L’équipe de France a validé de solides repères face à la Slovénie, s’appuyant sur une supériorité athlétique constante et une rigueur défensive pour maîtriser les débats de bout en bout. Si des axes de progression subsistent, notamment dans l'adresse extérieure et la continuité offensive, les Bleus affirment progressivement une identité collective tranchée.
Wembanyama impulse la dynamique
Victor Wembanyama a rapidement verrouillé le rapport de force. Plus incisif vers le cercle, l'intérieur a capitalisé sur son envergure et sa mobilité pour fixer la défense adverse. Son influence s'est étendue à l'autre bout du parquet, où son dissuasif travail de protection du cercle et sa présence au rebond ont considérablement restreint les options slovènes. Cette domination intérieure, partagée par séquences avec Rudy Gobert, a permis à la défense tricolore d'asphyxier la raquette adverse et de dicter un tempo étouffant.

L’intensité défensive comme rampe de lancement
La partition défensive constitue l'enseignement majeur de la soirée. La pression exercée sur le porteur de balle et l'activité sur les lignes de passe ont permis aux Bleus de multiplier les transitions rapides. Terry Tarpey a incarné cette hargne par son abattage, ses interceptions et sa science du placement, un travail de l'ombre largement salué par le public de Bercy. Cette récupération haute a offert à la France de précieux paniers faciles, bonifiant le potentiel de l'équipe dès qu'elle parvient à développer de la vitesse.

Des ajustements encore nécessaires
Malgré la maîtrise affichée, la partition n'a pas été exempte de scories.
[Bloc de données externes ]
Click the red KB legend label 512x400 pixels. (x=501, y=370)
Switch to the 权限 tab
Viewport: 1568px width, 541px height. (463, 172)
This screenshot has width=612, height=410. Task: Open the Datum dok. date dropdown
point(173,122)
L'intensité a parfois fluctué après la pause, offrant des bouffées d'oxygène à la Slovénie et rappelant que certains automatismes restent à peaufiner. En attaque placée, la circulation du ballon a manqué de fluidité lors de séquences poussées trop loin dans le chronomètre. L'adresse extérieure demeure également un point de vigilance : les Bleus ont péché de loin, insistant parfois à outrance derrière l'arc au détriment de leur supériorité physique dans la peinture.
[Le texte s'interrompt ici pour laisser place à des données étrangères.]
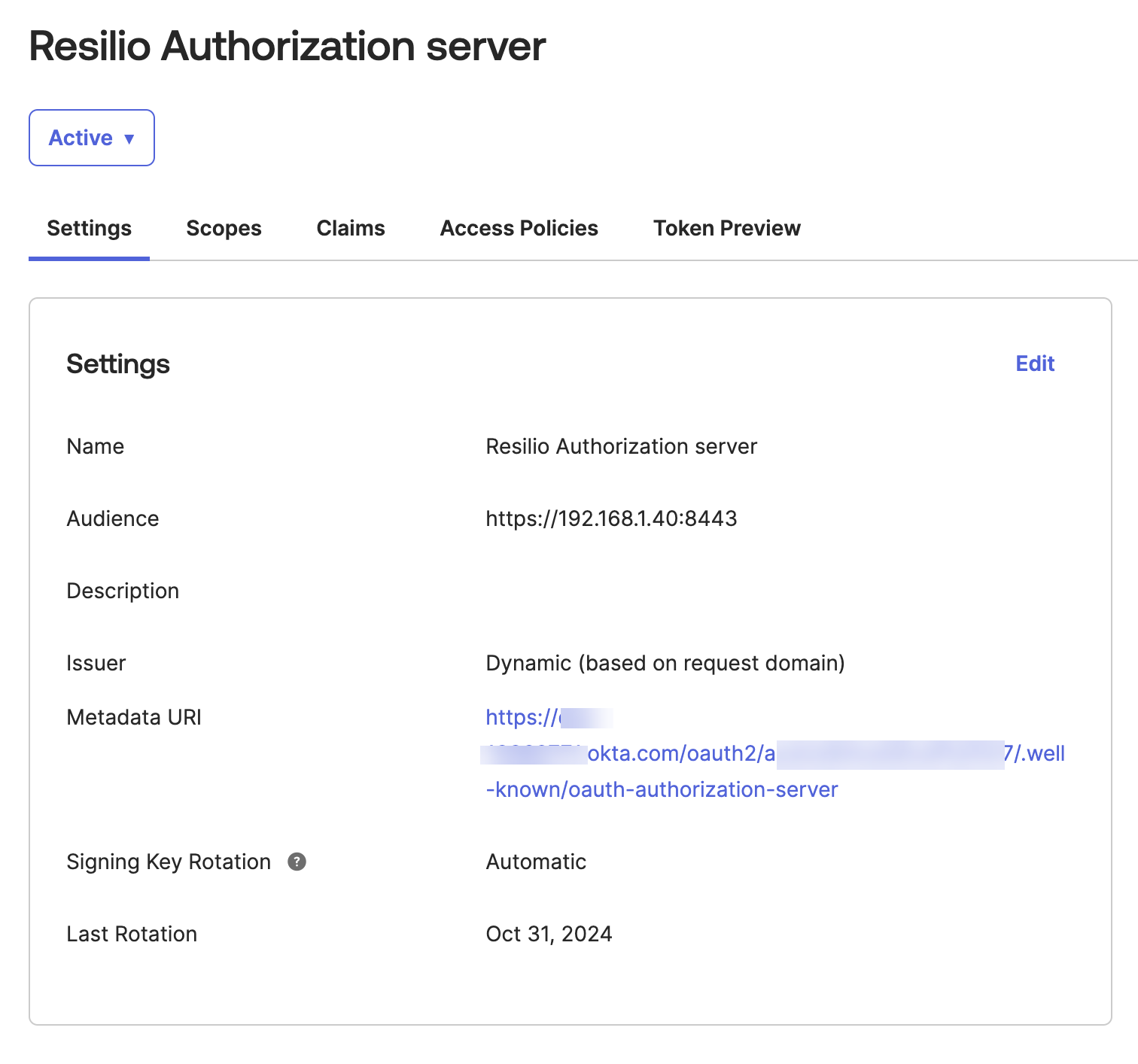Image resolution: width=1138 pixels, height=1064 pixels.
Task: Click the Signing Key Rotation label
Action: click(x=169, y=862)
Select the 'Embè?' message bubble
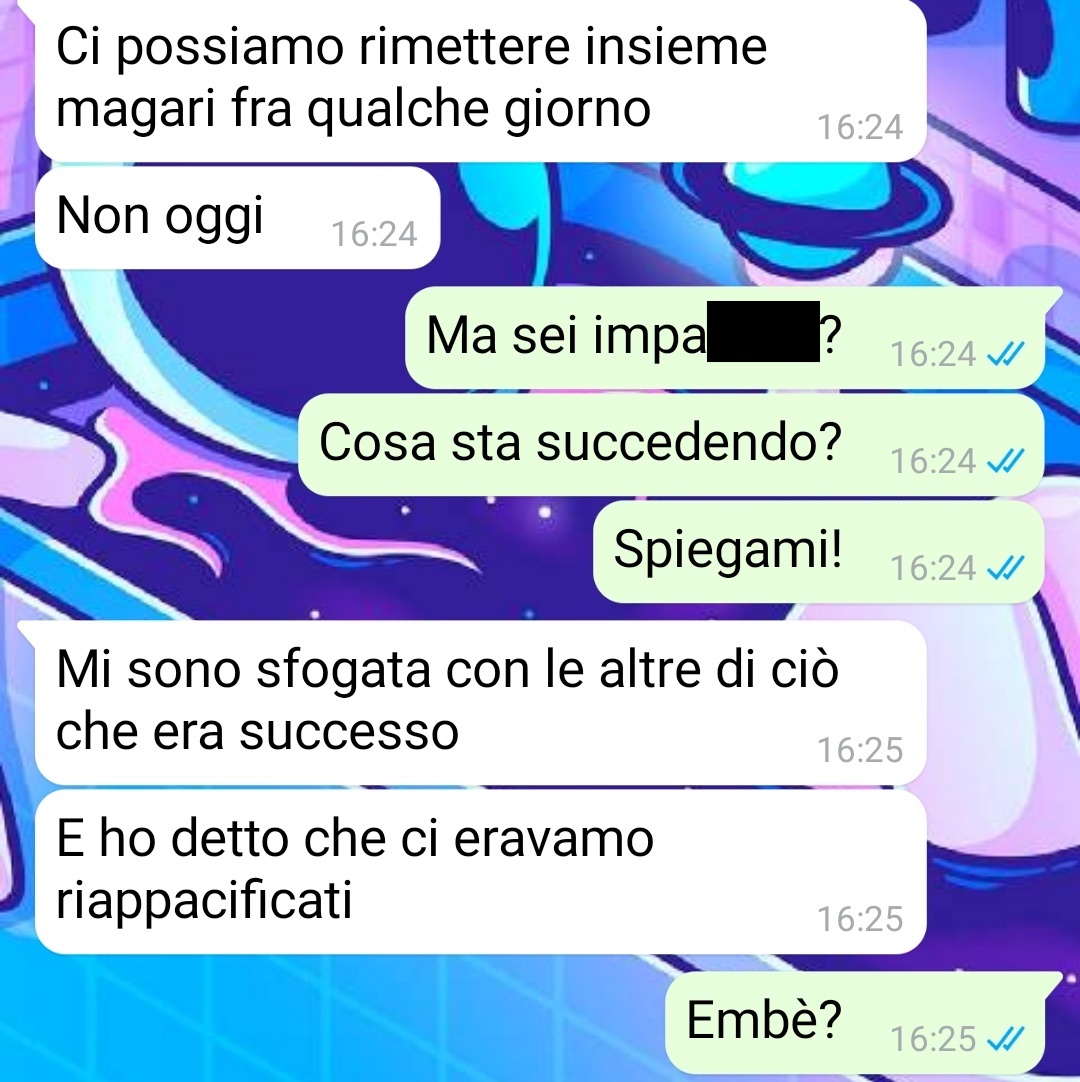1080x1082 pixels. coord(854,1023)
La profondeur du banc en garantie
La richesse de l'effectif a permis de conserver un haut degré d'exigence malgré les rotations orchestrées par le staff. Amine Noua a étiré les lignes adverses par sa présence, Matthew Strazel a su stabiliser le tempo, tandis qu'Evan Fournier a continué de mobiliser l'attention de l'arrière-garde slovène. Cette palette tactique offre aux Bleus la latitude d'alterner les tempos et les configurations sans dénaturer leur socle défensif. À l'aube des prochaines échéances, la formation tricolore avance avec des certitudes tangibles et une marge de progression pleinement mesurable.

Avec un Victor Wembanyama de plus en plus central et un collectif qui semble mieux comprendre où se trouvent ses forces, les Bleus continuent d’avancer dans ces qualifications. La marge de progression reste réelle, mais cette équipe commence surtout à donner l’impression de savoir exactement ce qu’elle veut être.